Parmi les outils disponibles cités par l'expert, il y a encore l'éventuel déblocage de l'épargne salariale (lire notre article) mais aussi d'autres paramètres auxquels on ne pense pas de prime abord comme :
- négocier une hausse de votre dotation du budget des activités sociales et culturelles (Ndlr : vous pouvez aussi argumenter, si votre entreprise a du mal à recruter, sur le fait qu'il peut s'agir d'un élément différenciant favorable), et cibler certaines activités utiles type services à la personne (garde d'enfant, par exemple);
- négocier une part financée par l'employeur plus importante pour les titres-restaurant, l'entreprise bénéficiant d'une plus large défiscalisation (Ndlr : La limite d’exonération de la participation des employeurs à l’acquisition de titres-restaurant est revalorisée de 4% au 1er septembre 2022. Cette limite s’élève à 5,92€ pour les titres-restaurant émis du 1er septembre au 31 décembre 2022, au lieu de 5,69€ depuis le début de l’année).
- négocier un abondement supplémentaire de l'employeur au plan d'épargne d'entreprise;
- négocier un abondement de l'employeur sur le compte épargne temps;
- négocier des avantages en nature supplémentaires, "importants notamment pour les commerciaux";
- renégocier les frais liés au télétravail, du fait de la hausse du coût de l'énergie;
- inciter l'employeur à se saisir des nouveautés fiscales et sociales d'août 2022.

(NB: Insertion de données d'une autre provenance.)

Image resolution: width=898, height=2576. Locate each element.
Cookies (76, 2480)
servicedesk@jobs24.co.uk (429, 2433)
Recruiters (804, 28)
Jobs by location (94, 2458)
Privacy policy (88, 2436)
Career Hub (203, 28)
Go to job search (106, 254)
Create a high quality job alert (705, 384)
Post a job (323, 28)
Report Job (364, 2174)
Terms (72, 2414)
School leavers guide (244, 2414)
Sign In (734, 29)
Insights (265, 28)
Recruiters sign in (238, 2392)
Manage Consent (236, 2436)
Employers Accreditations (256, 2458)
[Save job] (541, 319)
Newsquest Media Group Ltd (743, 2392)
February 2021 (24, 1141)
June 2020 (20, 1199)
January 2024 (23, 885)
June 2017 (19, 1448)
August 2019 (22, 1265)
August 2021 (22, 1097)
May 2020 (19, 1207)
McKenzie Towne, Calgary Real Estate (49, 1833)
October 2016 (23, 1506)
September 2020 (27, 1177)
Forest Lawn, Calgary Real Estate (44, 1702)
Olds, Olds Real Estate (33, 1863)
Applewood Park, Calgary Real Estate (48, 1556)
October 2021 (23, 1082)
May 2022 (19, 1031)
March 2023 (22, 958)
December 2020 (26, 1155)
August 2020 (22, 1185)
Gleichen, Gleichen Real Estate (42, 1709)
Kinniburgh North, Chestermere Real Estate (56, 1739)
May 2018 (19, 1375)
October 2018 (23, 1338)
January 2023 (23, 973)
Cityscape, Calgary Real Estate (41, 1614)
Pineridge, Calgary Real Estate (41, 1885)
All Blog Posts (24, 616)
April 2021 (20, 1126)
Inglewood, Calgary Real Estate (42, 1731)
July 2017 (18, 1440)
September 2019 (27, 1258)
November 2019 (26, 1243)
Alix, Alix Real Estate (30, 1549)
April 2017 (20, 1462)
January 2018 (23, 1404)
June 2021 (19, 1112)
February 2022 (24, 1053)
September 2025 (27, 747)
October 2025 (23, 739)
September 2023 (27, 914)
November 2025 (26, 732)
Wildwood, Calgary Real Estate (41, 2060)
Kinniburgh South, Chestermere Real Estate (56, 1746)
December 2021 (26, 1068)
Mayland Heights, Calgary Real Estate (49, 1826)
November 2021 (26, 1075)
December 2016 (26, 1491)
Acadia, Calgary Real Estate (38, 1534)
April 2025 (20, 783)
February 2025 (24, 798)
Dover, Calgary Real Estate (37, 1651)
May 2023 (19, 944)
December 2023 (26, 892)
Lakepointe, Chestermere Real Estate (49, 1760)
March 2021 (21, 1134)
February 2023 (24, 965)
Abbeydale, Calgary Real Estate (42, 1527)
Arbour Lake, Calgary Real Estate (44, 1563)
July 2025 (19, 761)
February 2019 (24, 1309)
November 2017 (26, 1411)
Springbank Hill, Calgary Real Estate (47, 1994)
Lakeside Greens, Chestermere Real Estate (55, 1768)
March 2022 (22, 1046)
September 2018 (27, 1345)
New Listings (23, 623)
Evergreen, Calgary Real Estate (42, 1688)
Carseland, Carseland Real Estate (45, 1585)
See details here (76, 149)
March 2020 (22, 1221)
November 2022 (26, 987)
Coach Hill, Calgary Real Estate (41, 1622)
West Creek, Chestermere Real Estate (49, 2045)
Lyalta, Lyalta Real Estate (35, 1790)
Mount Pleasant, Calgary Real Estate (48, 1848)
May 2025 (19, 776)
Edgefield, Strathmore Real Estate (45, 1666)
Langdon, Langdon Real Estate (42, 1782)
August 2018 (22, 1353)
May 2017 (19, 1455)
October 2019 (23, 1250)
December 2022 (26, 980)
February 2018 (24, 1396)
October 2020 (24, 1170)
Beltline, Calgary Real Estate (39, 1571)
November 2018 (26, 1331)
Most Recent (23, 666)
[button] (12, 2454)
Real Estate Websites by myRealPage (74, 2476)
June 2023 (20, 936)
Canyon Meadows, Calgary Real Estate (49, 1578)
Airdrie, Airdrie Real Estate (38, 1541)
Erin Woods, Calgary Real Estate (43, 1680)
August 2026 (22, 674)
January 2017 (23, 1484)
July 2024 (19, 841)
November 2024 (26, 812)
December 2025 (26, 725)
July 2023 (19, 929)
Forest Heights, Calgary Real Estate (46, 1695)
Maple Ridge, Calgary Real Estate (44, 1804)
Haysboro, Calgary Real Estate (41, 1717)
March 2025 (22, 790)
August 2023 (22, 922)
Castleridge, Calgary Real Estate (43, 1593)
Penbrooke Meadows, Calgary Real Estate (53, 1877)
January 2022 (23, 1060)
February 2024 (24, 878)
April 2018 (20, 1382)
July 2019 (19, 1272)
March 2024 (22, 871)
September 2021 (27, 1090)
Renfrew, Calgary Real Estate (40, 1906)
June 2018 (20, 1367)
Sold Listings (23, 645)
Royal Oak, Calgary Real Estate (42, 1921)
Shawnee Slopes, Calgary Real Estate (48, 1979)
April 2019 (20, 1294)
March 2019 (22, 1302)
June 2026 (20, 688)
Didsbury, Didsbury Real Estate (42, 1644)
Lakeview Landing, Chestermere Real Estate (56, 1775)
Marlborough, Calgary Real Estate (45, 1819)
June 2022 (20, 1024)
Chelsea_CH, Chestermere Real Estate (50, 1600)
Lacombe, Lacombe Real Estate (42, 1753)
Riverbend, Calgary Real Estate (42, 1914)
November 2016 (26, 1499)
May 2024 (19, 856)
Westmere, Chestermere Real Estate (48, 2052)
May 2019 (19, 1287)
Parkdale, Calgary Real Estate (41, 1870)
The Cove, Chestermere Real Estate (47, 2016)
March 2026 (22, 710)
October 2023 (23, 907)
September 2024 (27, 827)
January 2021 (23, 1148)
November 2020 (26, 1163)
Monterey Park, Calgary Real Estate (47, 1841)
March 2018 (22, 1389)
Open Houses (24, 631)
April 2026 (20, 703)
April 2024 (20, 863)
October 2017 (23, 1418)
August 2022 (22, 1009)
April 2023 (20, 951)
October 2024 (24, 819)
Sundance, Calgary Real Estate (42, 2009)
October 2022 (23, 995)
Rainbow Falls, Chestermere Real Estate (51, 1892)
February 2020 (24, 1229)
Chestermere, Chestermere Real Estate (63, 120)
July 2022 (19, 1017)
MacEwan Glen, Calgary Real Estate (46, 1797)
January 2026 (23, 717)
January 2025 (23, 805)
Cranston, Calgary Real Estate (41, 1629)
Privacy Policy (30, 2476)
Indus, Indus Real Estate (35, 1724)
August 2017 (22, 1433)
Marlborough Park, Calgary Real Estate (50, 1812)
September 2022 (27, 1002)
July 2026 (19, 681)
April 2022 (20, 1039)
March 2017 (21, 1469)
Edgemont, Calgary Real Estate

Concernant ce dernier point, il s'agit par exemple d'inciter l'employeur à financer jusqu'à 75% de la prise en charge des frais de transports publics (Ndlr : il a l'obligation de le faire mais seulement jusqu'à 50%) mais aussi de cumuler plusieurs dispositifs, comme cette prise en charge transports et le forfait mobilité durable (lire notre article). Explication de Maël Ligaudon : "Il était jusqu'à présent impossible pour un salarié prenant le tram avec son vélo de bénéficier d'une prise en charge à la fois de son abonnement tram et d'une indemnité pour l'utilisation de son vélo. C'est désormais possible".
Nous achevons donc par un tour de vélo et de tram cet aperçu des pistes à utiliser pour négocier du pouvoir d'achat pour les salariés. Il n'est pas impossible que d'autres nouveautés soient créées dans la loi de finances pour 2023. Le gouvernement, qui vient de demander aux partenaires sociaux de négocier sur le thème du partage de la valeur (lire notre article), a annoncé son intention de reprendre rapidement à son compte un éventuel accord national interprofessionnel. Espérons que les entreprises n'attendront pas ces éventualités pour décider de larges augmentations générales !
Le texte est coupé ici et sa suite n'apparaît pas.